MR: Para as pessoas que estão na rua por condição social e desejam serem reintegradas na “sociedade do consumo”, quais tipos de tratamentos deve ser levado em
conta nesse processo?
RTO: É necessário desenvolver um trabalho através uma equipe multidisciplinar. É necessário ter políticos engajados nessa possibilidade, educadores, médicos e a imprensa para divulgar esse projeto. É necessário um lugar específico para se fazer essa reinserção, que pode ser um CAPS (Centro de Atenção Psicossocial), que é um local que faz tratamento psicológico e psiquiátrico para pessoas carentes. Porém é muito frágil falar de um programa de reinserção em uma realidade como a do Brasil, pois dificilmente eles serão reinseridos sem carregar nenhum estigma de um ex-morador de rua ou de um “ex-marginal”. É necessário uma mudança social completa.
MR: Essa mudança é possível?
RTO: Hoje em dia? É muito difícil…



Muito boa à abertura para discussão desse tema!
Acho que ao se trabalhar com a pessoa em situação de rua deve-se primeiro perguntar:
-Quem é você? O que deseja para sua vida? A partir daí verificar quais são as opções ofertadas pelo estado que possam vir de encontro com as necessidades dessa pessoa.
Realmente alguns moradores o fazem por opção, na rua existe uma maior flexibilidade que é interessante para essas pessoas. Querer impor outra maneira de viver é violentar o direito da pessoa decidir o que deseja para si mesmo.

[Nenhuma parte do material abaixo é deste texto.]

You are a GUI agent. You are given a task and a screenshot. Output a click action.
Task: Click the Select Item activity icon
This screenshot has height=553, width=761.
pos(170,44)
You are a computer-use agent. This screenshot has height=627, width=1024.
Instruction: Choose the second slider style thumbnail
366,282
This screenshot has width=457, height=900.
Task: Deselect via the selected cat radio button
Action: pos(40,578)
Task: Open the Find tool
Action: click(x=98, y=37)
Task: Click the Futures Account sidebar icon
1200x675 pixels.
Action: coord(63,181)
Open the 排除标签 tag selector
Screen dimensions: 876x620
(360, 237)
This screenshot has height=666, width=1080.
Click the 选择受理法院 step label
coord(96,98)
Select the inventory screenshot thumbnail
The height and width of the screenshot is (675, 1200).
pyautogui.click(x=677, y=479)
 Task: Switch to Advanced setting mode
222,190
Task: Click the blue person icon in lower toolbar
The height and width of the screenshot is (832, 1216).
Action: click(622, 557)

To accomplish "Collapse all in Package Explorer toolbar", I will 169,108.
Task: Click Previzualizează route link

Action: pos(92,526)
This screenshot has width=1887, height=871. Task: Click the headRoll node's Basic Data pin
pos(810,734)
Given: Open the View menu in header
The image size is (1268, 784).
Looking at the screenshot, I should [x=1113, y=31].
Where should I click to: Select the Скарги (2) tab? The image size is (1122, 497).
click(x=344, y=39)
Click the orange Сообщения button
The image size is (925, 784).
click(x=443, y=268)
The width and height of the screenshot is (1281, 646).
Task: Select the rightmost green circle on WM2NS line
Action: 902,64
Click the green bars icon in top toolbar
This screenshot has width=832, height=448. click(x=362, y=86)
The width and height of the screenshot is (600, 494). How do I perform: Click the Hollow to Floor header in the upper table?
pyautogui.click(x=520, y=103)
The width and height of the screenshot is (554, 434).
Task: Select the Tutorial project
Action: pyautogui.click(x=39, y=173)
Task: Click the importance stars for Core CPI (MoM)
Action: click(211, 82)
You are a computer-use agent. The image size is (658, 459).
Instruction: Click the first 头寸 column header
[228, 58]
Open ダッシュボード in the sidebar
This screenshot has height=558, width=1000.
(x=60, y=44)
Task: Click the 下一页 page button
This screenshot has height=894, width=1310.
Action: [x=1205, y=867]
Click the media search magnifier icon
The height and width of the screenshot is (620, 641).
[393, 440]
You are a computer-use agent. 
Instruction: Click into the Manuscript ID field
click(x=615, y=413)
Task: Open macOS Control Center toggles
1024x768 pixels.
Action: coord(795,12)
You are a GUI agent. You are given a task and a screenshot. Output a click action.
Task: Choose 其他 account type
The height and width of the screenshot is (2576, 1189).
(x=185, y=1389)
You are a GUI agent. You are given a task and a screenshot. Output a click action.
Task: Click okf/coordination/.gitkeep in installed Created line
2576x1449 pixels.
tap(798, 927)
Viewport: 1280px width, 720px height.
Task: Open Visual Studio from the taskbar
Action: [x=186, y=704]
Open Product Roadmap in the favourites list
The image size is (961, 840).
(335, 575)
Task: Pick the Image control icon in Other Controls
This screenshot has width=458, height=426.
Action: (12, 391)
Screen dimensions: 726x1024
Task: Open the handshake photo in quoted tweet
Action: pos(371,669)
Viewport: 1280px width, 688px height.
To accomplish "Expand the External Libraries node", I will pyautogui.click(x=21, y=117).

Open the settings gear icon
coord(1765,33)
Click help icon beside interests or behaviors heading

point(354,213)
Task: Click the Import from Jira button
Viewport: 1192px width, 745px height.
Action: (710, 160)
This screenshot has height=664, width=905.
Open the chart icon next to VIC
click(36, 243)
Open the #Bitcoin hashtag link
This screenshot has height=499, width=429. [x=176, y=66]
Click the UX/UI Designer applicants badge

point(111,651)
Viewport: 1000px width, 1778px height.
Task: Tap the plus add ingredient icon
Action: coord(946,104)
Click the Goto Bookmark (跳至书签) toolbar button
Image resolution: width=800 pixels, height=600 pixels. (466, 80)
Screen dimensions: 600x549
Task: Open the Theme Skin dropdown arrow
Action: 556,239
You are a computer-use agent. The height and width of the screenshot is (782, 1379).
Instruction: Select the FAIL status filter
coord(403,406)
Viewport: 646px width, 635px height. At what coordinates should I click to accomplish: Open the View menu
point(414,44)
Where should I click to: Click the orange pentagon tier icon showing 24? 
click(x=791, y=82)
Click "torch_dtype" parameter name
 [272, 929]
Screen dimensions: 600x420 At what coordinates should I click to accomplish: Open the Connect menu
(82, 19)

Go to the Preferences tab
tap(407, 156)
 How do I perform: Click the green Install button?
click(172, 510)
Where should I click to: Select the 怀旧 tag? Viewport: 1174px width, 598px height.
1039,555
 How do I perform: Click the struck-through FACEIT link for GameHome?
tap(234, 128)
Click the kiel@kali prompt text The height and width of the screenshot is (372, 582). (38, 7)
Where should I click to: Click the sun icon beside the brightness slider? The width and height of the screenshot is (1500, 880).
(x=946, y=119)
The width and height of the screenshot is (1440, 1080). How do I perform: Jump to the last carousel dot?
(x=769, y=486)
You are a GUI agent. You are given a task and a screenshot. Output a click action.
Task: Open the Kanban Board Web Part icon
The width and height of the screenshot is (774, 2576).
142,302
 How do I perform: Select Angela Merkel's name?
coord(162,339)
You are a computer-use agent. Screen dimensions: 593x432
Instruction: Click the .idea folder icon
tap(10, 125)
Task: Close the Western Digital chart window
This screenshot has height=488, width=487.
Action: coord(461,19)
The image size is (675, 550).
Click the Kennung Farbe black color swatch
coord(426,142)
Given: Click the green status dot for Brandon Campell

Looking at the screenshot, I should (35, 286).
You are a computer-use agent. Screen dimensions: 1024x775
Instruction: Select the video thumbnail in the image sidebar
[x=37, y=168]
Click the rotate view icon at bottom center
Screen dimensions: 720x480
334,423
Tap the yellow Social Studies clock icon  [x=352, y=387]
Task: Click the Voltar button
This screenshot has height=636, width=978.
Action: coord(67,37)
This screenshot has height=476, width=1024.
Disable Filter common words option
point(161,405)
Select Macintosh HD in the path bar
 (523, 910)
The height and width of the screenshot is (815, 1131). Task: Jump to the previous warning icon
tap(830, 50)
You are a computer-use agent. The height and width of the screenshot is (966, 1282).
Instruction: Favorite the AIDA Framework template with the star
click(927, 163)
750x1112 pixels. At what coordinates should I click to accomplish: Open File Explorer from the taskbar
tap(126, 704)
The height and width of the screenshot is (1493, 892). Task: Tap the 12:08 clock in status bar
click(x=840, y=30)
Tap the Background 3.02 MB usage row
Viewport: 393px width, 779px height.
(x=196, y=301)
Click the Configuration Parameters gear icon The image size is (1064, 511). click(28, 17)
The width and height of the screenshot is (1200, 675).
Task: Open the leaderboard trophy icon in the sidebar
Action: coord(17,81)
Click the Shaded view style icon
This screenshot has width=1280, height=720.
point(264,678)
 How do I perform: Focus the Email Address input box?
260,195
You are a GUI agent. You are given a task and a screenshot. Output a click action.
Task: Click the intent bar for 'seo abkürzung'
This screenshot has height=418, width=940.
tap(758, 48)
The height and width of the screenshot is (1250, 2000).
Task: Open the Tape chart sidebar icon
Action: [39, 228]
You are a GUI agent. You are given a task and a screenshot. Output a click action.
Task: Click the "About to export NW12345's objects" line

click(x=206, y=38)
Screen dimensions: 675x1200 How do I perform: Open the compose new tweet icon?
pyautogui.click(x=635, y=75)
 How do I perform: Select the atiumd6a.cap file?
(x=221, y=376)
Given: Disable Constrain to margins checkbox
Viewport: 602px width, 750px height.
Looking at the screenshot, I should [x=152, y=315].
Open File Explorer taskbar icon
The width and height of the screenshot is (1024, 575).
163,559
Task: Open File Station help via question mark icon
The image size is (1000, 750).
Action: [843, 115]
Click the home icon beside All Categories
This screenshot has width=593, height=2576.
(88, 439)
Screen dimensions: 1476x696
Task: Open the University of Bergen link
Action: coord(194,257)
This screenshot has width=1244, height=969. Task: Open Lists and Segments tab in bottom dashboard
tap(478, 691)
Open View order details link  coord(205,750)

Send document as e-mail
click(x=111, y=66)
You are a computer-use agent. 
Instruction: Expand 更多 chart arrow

Há também os que estão na rua por outras circunstancias, que não apenas a livre escolha. Para esses casos faltam serviços que atendam suas necessidades e que possibilitem sua saída da situação de rua. Muitos reclamam da dificuldade de ter acesso ao sistema de saúde, a procura de emprego e ser aprovado nas vagas por conta de não possuírem endereços fixos ou documentos.
Acredito que tudo isso deve ser levado em conta, para não cair nos extremos: “todo sujeito que está na rua deve ser reintegrado” ou ainda “quem está na rua é por opção”.
NÃO VOU DEIZER MUITA COISA, APENSAS DIGO QUE COMO SEMPRE O SEU RAFAEL EXPRESSOU SUAS IDEIAS EM PALAVRAS DIFICIEIS DE ENTENDER!!!RSRSRSRSRS.